Examples of various forms of evidence which may be used to support the plaintiff’s claim include:
- Statements from any witnesses;
- Photos or videos associated with the incident;
- Various documents, including medical bills and police records;
- Physical evidence, such as:
- broken glass;
- dents; or
- other damage.
Common types of claims which result in compensatory damages for the plaintiff include:
- Car accident claims;
- Slip and fall cases;
- Medical malpractice, as well as other types of malpractice claims;
- Assault, battery, and other torts;
- Dog bite cases, as well as other animal attack claims; and
- Injuries caused by dangerous or defective products.

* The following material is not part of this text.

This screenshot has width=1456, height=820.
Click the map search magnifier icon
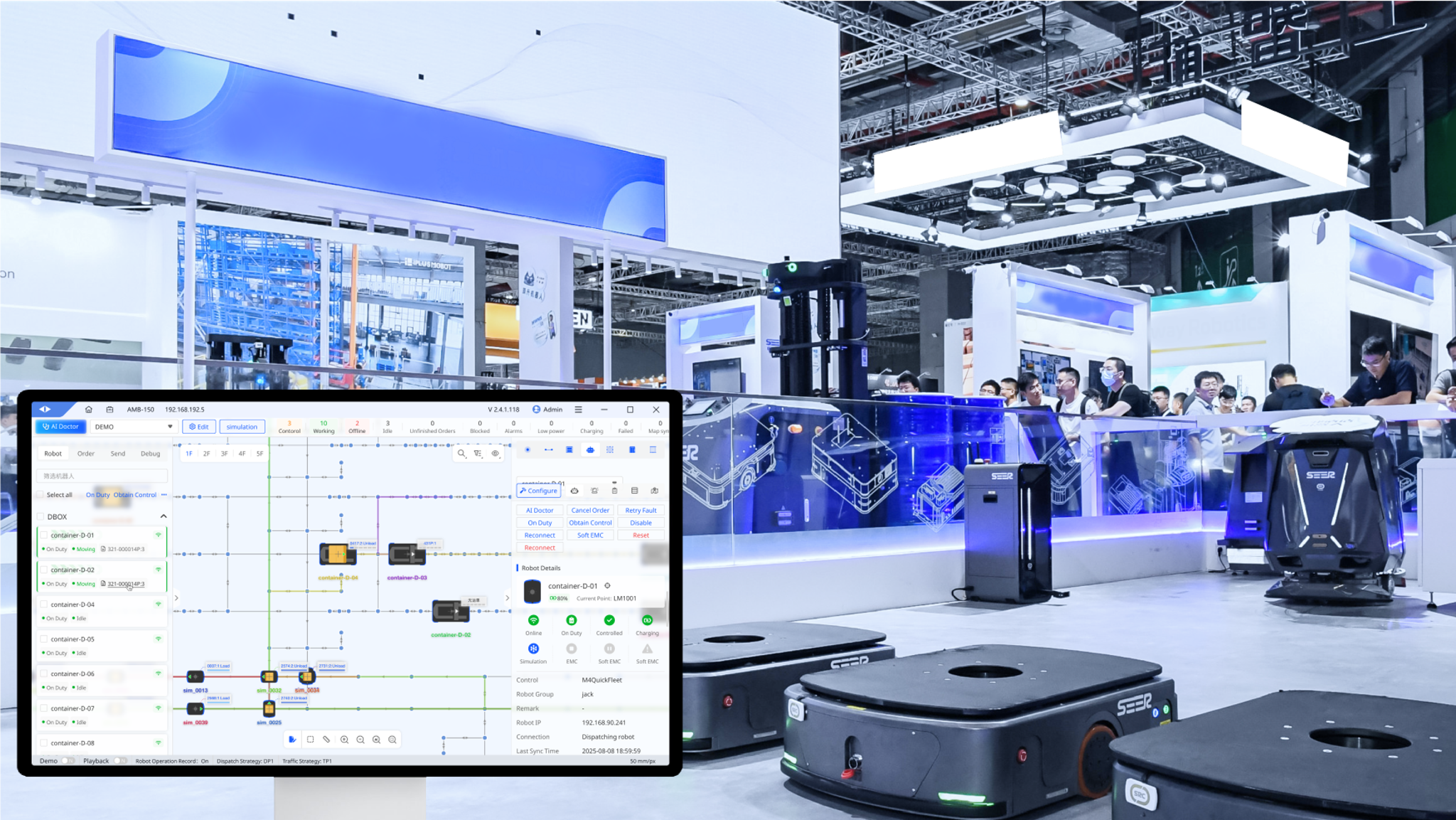click(x=462, y=454)

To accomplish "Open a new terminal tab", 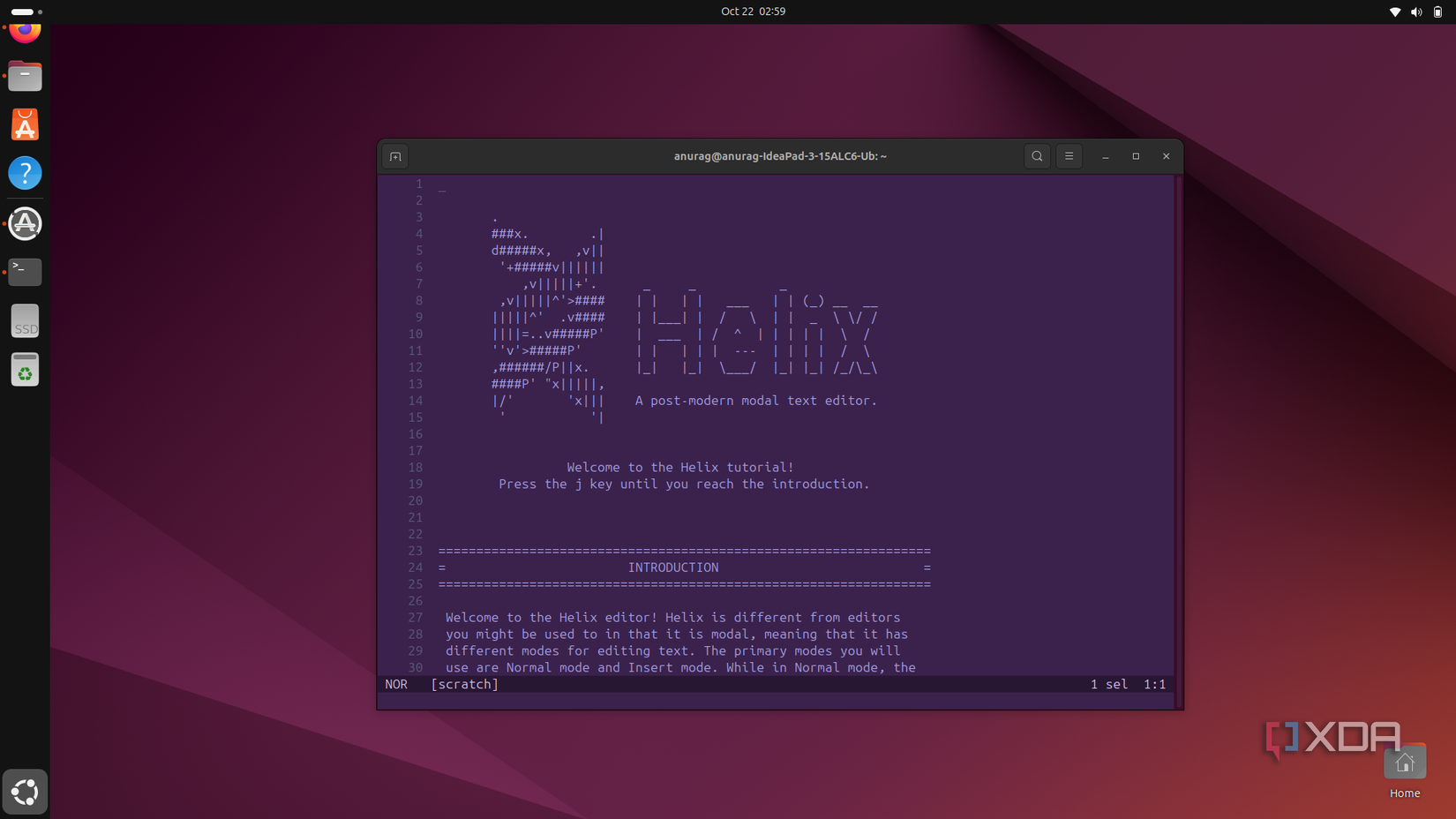I will tap(394, 156).
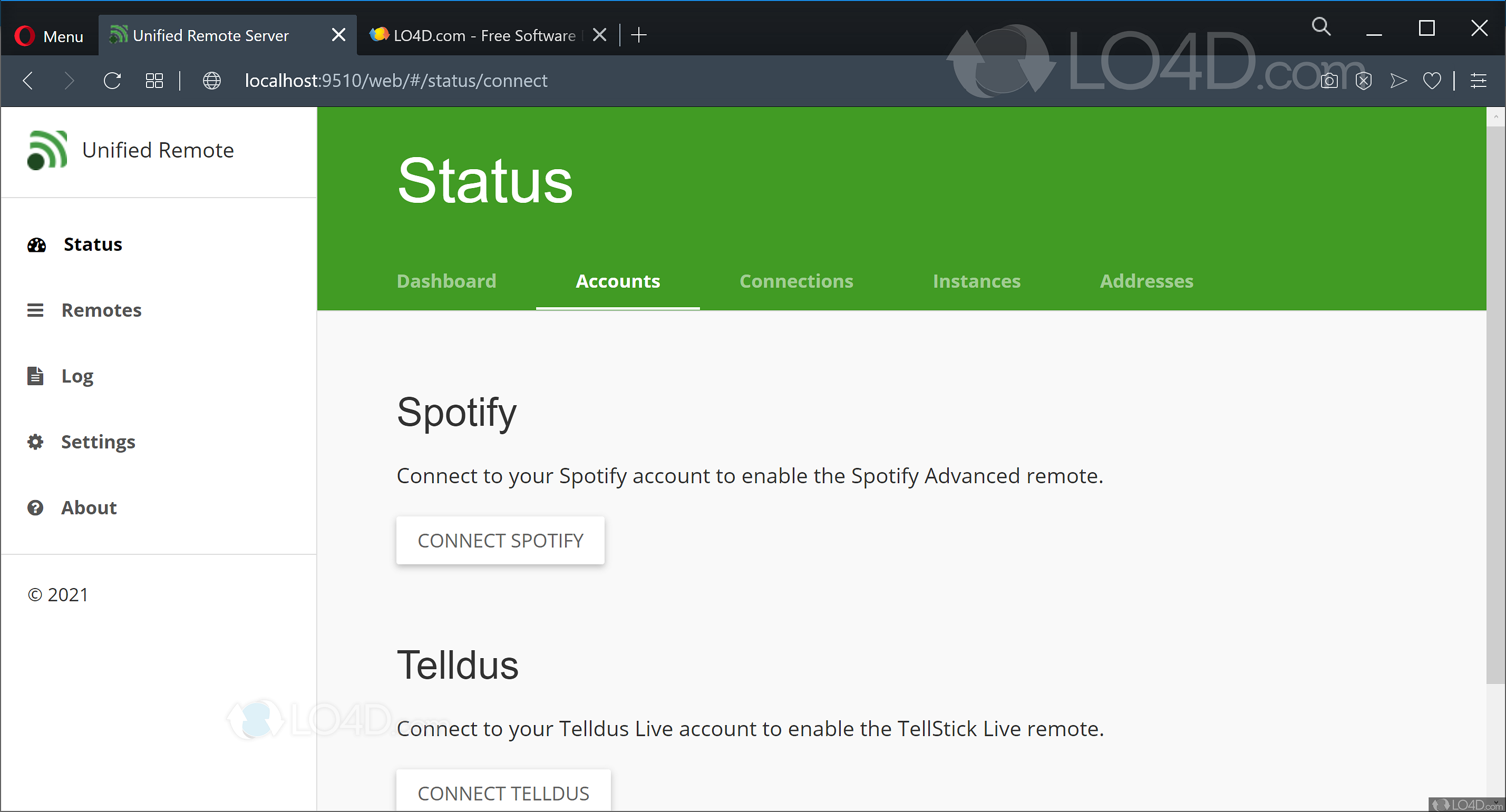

When calculating the amount of compensatory damages that are to be awarded, the court will generally consider a wide range of factors related to the case, such as:
- The background of the victim, including their age;
- The type of injury and the extent of that injury;
- Any costs associated with treatment or rehabilitation for the plaintiff;
- Any differences or losses in the plaintiff’s ability to earn wages before and after the incident;
- Any actual loss of income;
- Whether any property damage resulted from the incident; and
- Any other ways in which the incident has impacted the victim’s quality of life.
It is important to note that there may be circumstances in which the plaintiff’s damages award can be reduced or limited. An example of this would be how if the plaintiff contributed to their own injury, it may reduce their damages under contributory negligence laws.
What Are Common Damages For Scarring And Disfigurement Lawsuits?
Severe scarring and/or disfigurement can negatively impact many different areas of the victim’s life, resulting in lifelong emotional pain. Scarring and disfigurement can:
- Cause a loss in the quality of life;
- Decrease self-esteem;
- Result in psychological damage; and
- May prevent a person from enjoying sports, recreational activities, and simple daily errands.
Scarring and disfigurement can result in several kinds of damages, similar to those previously discussed for personal injuries in general. An example of this would be special damages, which are also known as economic damages. To reiterate, special damages cover only tangible harms that can be easily translated into a specific dollar amount. As such, they are calculated according to fair market values at the time of the injury. A common example of special damages would be an award for lost wages or medical bills.
They are usually placed in contrast to general damages, or compensation, which are awarded for intangible losses that may be difficult to calculate. Once again, examples include:
- Loss of reputation;
- Loss of companionship;
- Emotional distress; and/or
- Pain and suffering.
Both general and special damages in a personal injury lawsuit are included under the broader category of compensatory damages, which are intended to compensate the victim rather than punish the defendant.
In terms of scarring and disfigurement lawsuits, special damages cover calculable economic losses which are actual losses that a scarring victim can suffer. This is because of the bias that exists out against disfigured people.
When general damages are being awarded, the jury can use their emotions in order to judge the emotional worth of the plaintiff’s suffering. This is because no legal principle can prescribe exactly what emotional suffering is worth.
Punitive damages are damages meant purely to punish the defendant, and they are generally only awarded in particularly egregious cases. An example of this would be if a product was designed so dangerously that the manufacturer knew that it would cause someone to be scarred and disfigured, but sold the product anyway.
Do I Need A Lawyer For Help With Damages For Scarring And Disfigurement Lawsuits?
If you have been involved in a personal injury that has left you scarred and/or disfigured, you should consult with a personal injury attorney immediately. Your personal injury lawyer will help you understand your legal rights and options according to your state’s specific laws, and will also be able to represent you in court as needed.